Detect, Reject, Correct: Crossmodal Compensation of Corrupted Sensors
Michelle A. Lee, Matthew Tan, Yuke Zhu, Jeannette Bohg

TL;DR
This paper introduces CCM, a self-supervised model enabling robots to detect and compensate for corrupted sensor data by leveraging multiple modalities, improving robustness in manipulation tasks.
Contribution
The paper presents CCM, a novel self-supervised model that detects corrupted sensors and compensates using remaining modalities, enhancing robotic perception.
Findings
CCM effectively detects corrupted sensor modalities.
CCM enables robust manipulation despite unseen sensor corruptions.
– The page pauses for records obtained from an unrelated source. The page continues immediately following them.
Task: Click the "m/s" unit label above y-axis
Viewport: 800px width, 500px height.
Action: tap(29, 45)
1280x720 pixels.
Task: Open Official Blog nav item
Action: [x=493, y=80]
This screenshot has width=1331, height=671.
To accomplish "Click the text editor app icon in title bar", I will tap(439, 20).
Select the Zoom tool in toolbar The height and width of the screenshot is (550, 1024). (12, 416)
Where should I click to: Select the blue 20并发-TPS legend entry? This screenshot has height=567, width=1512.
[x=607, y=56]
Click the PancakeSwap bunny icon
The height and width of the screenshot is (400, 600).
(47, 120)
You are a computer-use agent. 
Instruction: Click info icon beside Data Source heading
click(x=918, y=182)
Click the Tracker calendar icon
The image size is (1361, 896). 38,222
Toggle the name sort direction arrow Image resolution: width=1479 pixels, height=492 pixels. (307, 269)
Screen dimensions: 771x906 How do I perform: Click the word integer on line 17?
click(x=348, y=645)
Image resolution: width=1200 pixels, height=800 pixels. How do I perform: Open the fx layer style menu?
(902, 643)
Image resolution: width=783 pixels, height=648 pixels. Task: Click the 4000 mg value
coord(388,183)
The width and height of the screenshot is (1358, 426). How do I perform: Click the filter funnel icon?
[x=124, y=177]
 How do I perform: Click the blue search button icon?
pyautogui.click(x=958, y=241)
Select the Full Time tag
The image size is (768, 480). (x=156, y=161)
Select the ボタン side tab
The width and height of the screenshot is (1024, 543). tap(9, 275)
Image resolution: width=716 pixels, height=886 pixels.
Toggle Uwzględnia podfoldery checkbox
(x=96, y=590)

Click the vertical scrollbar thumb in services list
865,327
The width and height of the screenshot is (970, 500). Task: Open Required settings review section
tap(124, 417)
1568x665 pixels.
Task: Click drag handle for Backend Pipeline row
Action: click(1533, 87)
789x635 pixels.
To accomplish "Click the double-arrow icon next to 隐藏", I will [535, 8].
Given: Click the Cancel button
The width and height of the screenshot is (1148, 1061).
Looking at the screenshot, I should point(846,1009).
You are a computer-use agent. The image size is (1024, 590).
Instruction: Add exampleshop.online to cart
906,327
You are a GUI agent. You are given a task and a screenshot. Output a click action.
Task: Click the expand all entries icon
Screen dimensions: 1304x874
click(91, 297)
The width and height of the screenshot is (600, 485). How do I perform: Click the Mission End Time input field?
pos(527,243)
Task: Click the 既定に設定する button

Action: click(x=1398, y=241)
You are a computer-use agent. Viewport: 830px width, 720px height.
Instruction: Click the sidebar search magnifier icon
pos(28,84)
Rich state representations improve manipulation performance.
Abstract
Using sensor data from multiple modalities presents an opportunity to encode redundant and complementary features that can be useful when one modality is corrupted or noisy. Humans do this everyday, relying on touch and proprioceptive feedback in visually-challenging environments. However, robots might not always know when their sensors are corrupted, as even broken sensors can return valid values. In this work, we introduce the Crossmodal Compensation Model (CCM), which can detect corrupted sensor modalities and compensate for them. CMM is a representation model learned with self-supervision that leverages unimodal reconstruction loss for corruption detection. CCM then discards the corrupted modality and compensates for it with information from the remaining sensors. We show that CCM learns rich state representations that can be used for contact-rich manipulation policies, even when…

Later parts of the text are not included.